Documento di origine

══════

Esistono degli esempi virtuosi nella gestione di una social media crisis, o ci sono soltanto errori e sbagli disseminati sul web? La giusta premessa da fare è che una social media crisis non è sempre frutto di un errore: le reazioni degli utenti spesso sono imprevedibili, o dipendono da qualcosa accaduto al di fuori del mondo del web su cui quindi non si può avere nessun controllo.
Detto questo, un buon esempio è dato da Costa Crociere. Tutti noi purtroppo ricordiamo l’incidente dell’Isola del Giglio, il comandante Schettino e l’eco che una triste tragedia ha avuto in Italia e all’estero. Un fatto simile non poteva che danneggiare l’immagine del brand, che però si è impegnato per salvare tutto il lavoro che aveva fatto precedentemente e per restituite al suo nome una credibilità. Per farlo ha puntato moltissimo sulla comunicazione: sono cambiati gli spot pubblicitari, che con colori, situazioni e testi hanno cercato di trasmettere sicurezza e sono stati presidiati con attenzione i social. Proprio i social, che avrebbero potuto diventare una valvola di sfogo e di scherno contro Costa Crociere, sono invece stati il punto di incontro dei fan che hanno dato il loro appoggio al brand, che è riuscito a gestire la situazione con commenti aperti, sinceri e trasparenti, senza mai nascondersi in un momento in cui qualsiasi passo falso avrebbe potuto essere un danno difficile da recuperare.
Social Media Crisis: cosa impariamo da tutti questi casi?
– I social devono essere il luogo privilegiato in cui instaurare un rapporto e un dialogo con i propri utenti e se si otterrà questo risultato saranno gli utenti stessi a supportare in caso di “crisi”
– Bisogna pesare con attenzione le parole che vengono scritte sui social: gli utenti le leggono, le pesano e rispondono
– Se accade qualcosa, sui social o fuori da essi, che determina una reazione da parte degli utenti, non bisogna mai ignorarla: gli utenti meritano delle risposte, se non le hanno spontaneamente le pretendono e se non le ottengono comunque il loro atteggiamento si inasprisce
– Bisogna sempre inserire nella propria strategia digitale un piano di gestione della crisi: capire quali sono le priorità, chi ha le responsabilità di fare cosa. Si parla di Social Media Crisis Management ed, oggi, non è più trascurabile!
Spesso i profani pensano che gestire i social significhi mettere un paio di post su una pagina e scherzare con chi li commenta, ma è molto di più: significa prendersi la responsabilità della presenza online di un brand, studiare la comunicazione migliore per il tipo di pubblico che lo segue e avere sempre una reazione consapevole e convincente a quanto viene detto.
Se sui social c’è il caos, chi li gestisce non si può permettere di perdere la testa.
Tu cosa ne pensi?
Cosa ne pensi delle varie case history che abbiamo preso in considerazione? Gestire i Social è un’azione delicata oppure no?

══════

Dati di partenza
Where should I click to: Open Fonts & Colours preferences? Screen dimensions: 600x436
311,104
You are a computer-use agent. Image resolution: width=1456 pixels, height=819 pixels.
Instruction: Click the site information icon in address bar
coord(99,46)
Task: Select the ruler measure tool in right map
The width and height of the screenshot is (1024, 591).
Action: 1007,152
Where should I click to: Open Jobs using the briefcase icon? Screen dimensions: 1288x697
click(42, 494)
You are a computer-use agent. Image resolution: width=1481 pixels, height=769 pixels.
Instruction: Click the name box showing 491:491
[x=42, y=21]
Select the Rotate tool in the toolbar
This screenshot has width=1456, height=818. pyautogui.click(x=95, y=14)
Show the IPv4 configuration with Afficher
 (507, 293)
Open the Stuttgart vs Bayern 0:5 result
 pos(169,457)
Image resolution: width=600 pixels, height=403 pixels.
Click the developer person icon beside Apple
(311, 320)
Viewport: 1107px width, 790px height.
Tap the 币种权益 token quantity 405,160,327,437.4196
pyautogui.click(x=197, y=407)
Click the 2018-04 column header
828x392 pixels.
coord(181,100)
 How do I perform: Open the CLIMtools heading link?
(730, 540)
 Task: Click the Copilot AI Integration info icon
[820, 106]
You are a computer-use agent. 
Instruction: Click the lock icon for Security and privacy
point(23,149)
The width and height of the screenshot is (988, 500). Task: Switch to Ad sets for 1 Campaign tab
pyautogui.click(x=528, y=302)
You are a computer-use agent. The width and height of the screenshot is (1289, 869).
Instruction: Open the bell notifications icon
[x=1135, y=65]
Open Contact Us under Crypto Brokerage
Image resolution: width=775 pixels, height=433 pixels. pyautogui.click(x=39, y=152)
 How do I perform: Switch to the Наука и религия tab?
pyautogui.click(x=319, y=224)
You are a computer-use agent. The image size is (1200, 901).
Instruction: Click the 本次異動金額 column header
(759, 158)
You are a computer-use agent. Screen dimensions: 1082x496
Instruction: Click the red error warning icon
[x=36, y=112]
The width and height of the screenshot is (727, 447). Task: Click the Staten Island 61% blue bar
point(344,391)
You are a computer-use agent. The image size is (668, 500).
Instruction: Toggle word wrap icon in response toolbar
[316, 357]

══════

Attività da svolgere
- A) Riscrivi il passo del testo sulle crisi social partendo da "Spesso i profani" e arrivando fino a "delicata oppure no?", con "profani" sostituito da "non addetti ai lavori".
- B) Secondo il testo sulle crisi social, perché una reazione degli utenti non va mai ignorata? Rispondi in una o due frasi.

Soluzioni
- A)
Spesso i non addetti ai lavori pensano che gestire i social significhi mettere un paio di post su una pagina e scherzare con chi li commenta, ma è molto di più: significa prendersi la responsabilità della presenza online di un brand, studiare la comunicazione migliore per il tipo di pubblico che lo segue e avere sempre una reazione consapevole e convincente a quanto viene detto.
Se sui social c’è il caos, chi li gestisce non si può permettere di perdere la testa.
Tu cosa ne pensi?
Cosa ne pensi delle varie case history che abbiamo preso in considerazione? Gestire i Social è un’azione delicata oppure no?

- B) Gli utenti meritano delle risposte. Se non le ricevono spontaneamente le pretendono, e se comunque non le ottengono il loro atteggiamento si inasprisce.